Les «rambos» ne sont pas les bienvenus

Comment intègre-t-on le DRA 10? «Celui qui veut faire partie de notre équipe doit avoir des capacités mentales et physiques supérieures à la moyenne et s'engager à 100% dans les objectifs de nos missions», explique Alain*, 53 ans. Il est instructeur au DRA 10. «Quiconque voudrait jouer les Rambo n'a rien à faire chez nous».

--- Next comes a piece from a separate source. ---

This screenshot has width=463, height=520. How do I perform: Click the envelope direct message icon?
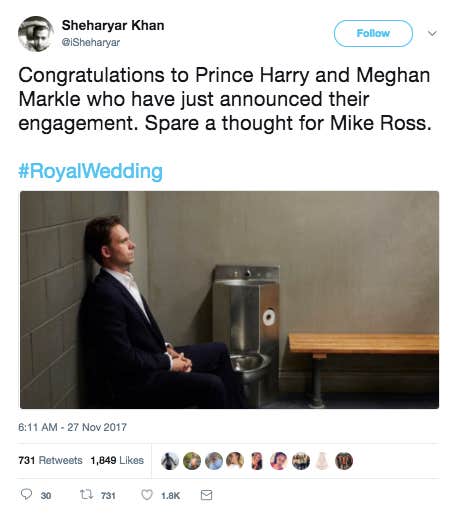(x=206, y=495)
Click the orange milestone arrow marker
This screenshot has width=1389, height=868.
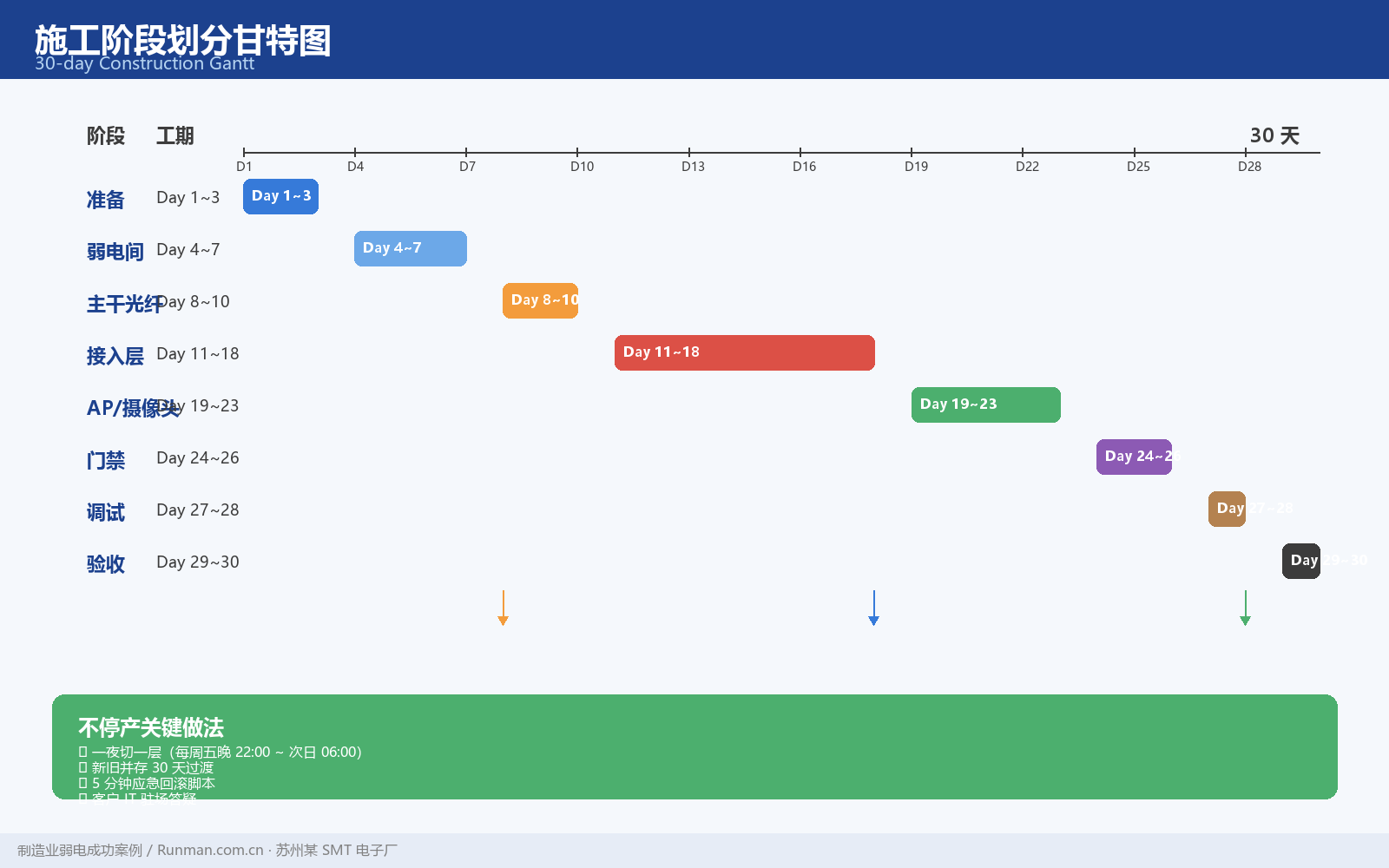(x=503, y=608)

Les soldats voguent vers leur mission du jour.
Photo: Ruedi Weiss

Le jour de notre visite, Alain dirige la leçon d'instruction sur les amphibiens dans un lieu tenu secret au Tessin. Il s'agit d'une attaque de six futurs soldats d'élite depuis l'eau sur une position à terre. La troupe est assise dans le canot pneumatique, prête à intervenir, et attend le signal. Sitôt qu'il le décide, Alain envoie ses hommes lourdement armés dans l'eau.

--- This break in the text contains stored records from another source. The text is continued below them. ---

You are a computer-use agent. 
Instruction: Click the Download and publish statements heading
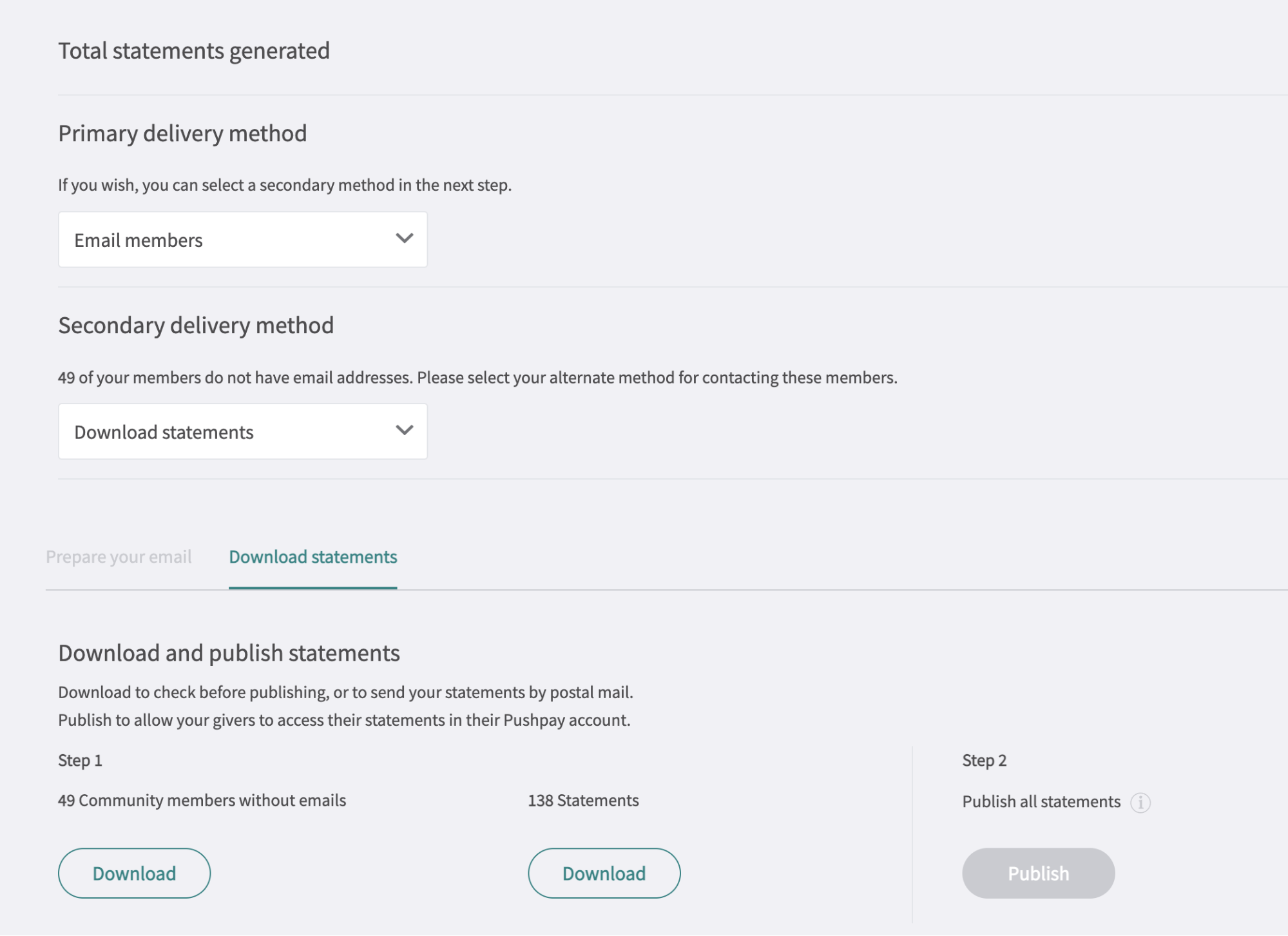(x=229, y=652)
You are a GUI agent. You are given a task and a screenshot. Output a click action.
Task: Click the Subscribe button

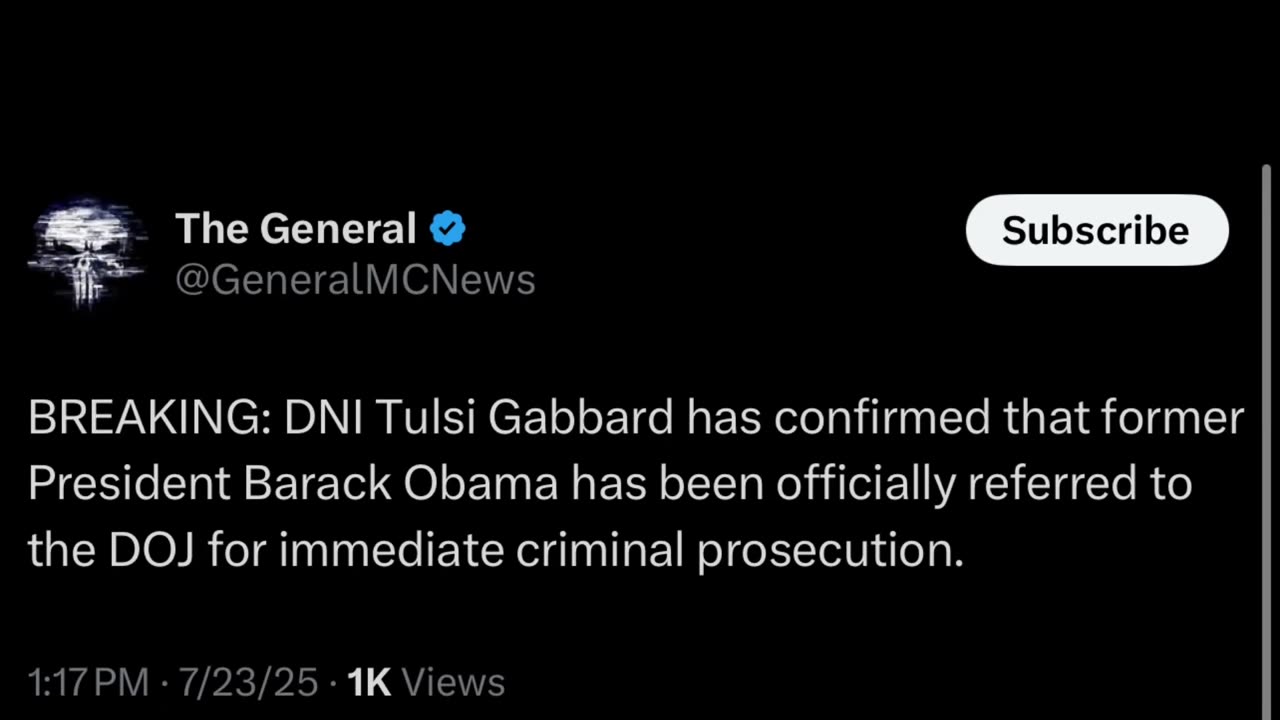(1096, 230)
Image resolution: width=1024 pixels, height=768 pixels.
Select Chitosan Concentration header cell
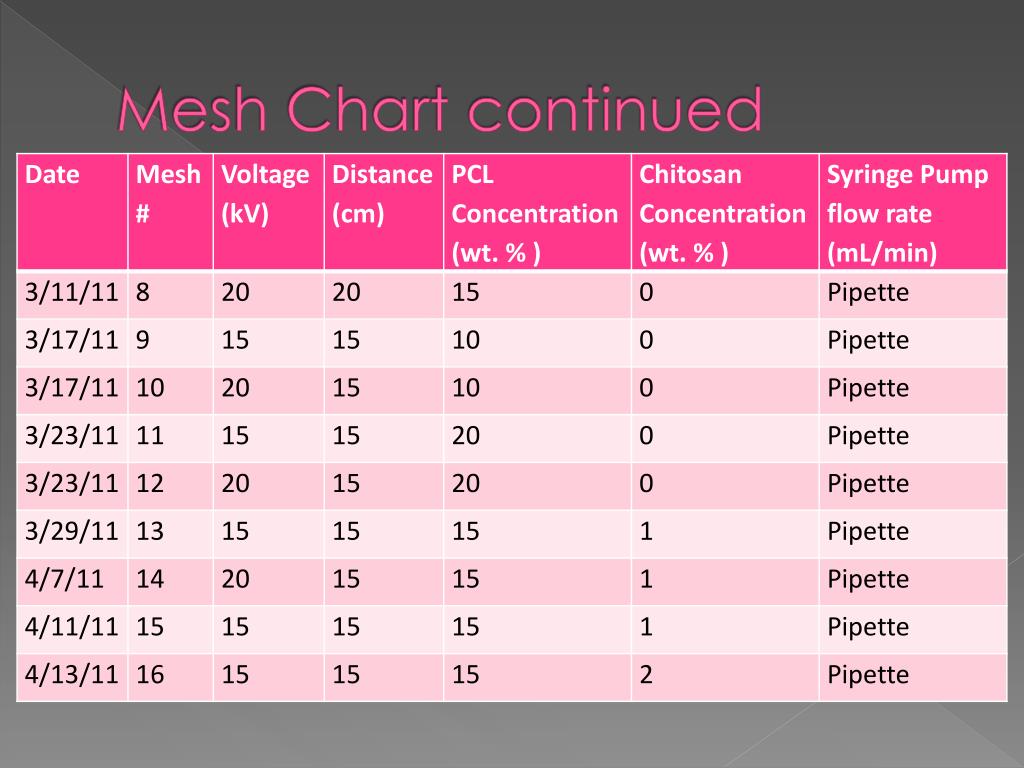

L'un d'entre eux s'appelle Marc *. A 29 ans, il a franchi avec succès une procédure de sélection exigeante. Depuis neuf mois, ce diplômé en gestion d'entreprise peut donc suivre la formation de base pour le DRA 10. Marc ne donne pas d'autres informations sur sa personne. Seuls les membres de sa famille et un cercle d'amis très restreint savent qu'il fait partie de cette unité spéciale. «Pour tous les autres, je suis simplement un soldat professionnel de l'armée suisse», explique-t-il. Il considère cette «transparence dosée» sur sa personne et son activité professionnelle comme un «exercice d'équilibriste», comme il le dit.

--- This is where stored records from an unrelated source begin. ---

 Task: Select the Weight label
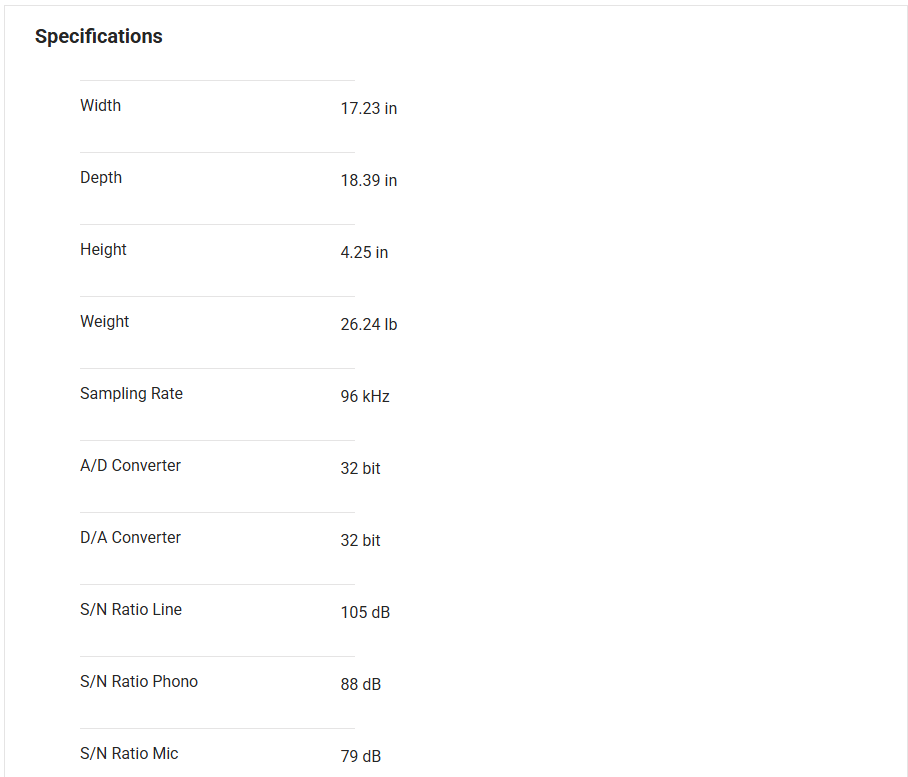pos(104,321)
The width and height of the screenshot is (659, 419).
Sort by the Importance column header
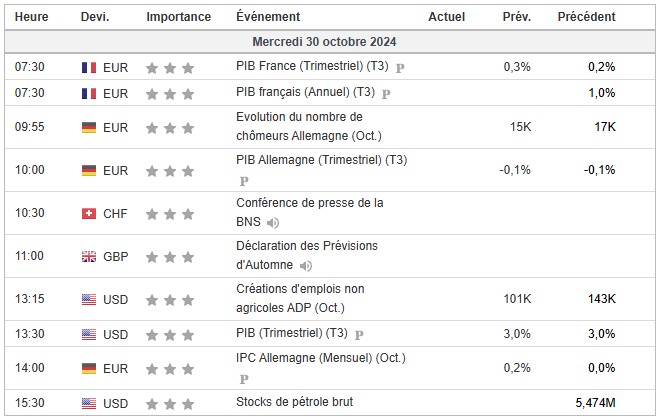(178, 17)
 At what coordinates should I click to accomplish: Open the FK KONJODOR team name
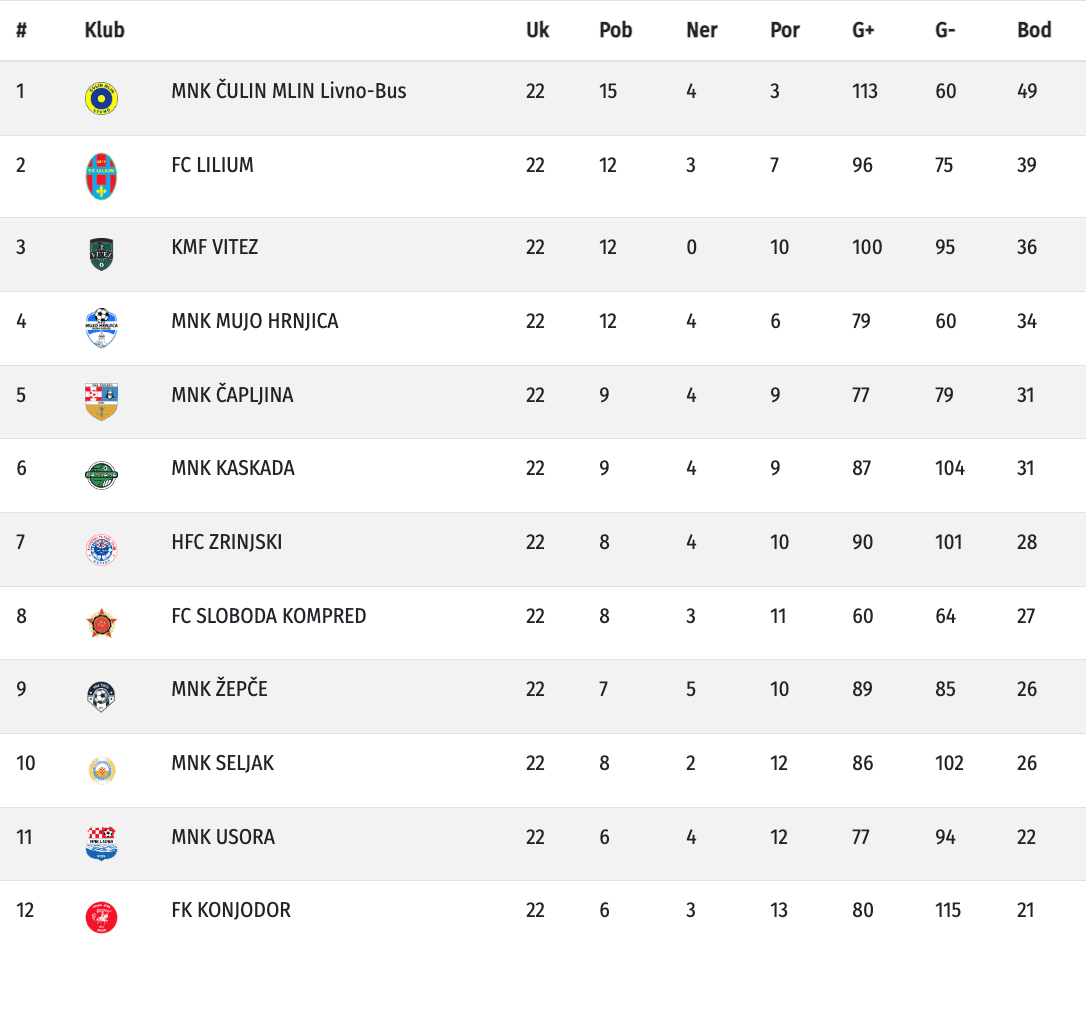231,910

Une extrême protection est de mise au sujet des membres du DRA 10.
Photo: Ruedi Weiss

Mais c'est nécessaire. Pour sa protection et celle de l'unité. Pour lui, les tâches qui incombent au DRA 10 en cas d'urgence sont «stimulantes et exigeantes sur le plan physique et mental, surtout si l'on doit résoudre les tâches avec des méthodes non conventionnelles». C'est le cas de l'unité d'exercice amphibie d'aujourd'hui: le point culminant, pour Marc et ses collègues, sont des sauts depuis l'hélicoptère dans le lac Majeur, suivis d'un vol de retour sur la corde de sauvetage, bien au-dessus de l'eau, pour revenir à la base de l'aérodrome de Locarno.

Une caméra sur un soldat

«Filmer ces scènes était particulièrement difficile», raconte Steven Blatter. Ce caméraman indépendant de 44 ans a tourné au Tessin aux côtés du réalisateur Mauro Losa. «Les rotors de l'hélicoptère faisaient tourbillonner énormément d'eau dans l'air et créaient de hautes vagues. Pour filmer, on privilégie plutôt les situations calmes...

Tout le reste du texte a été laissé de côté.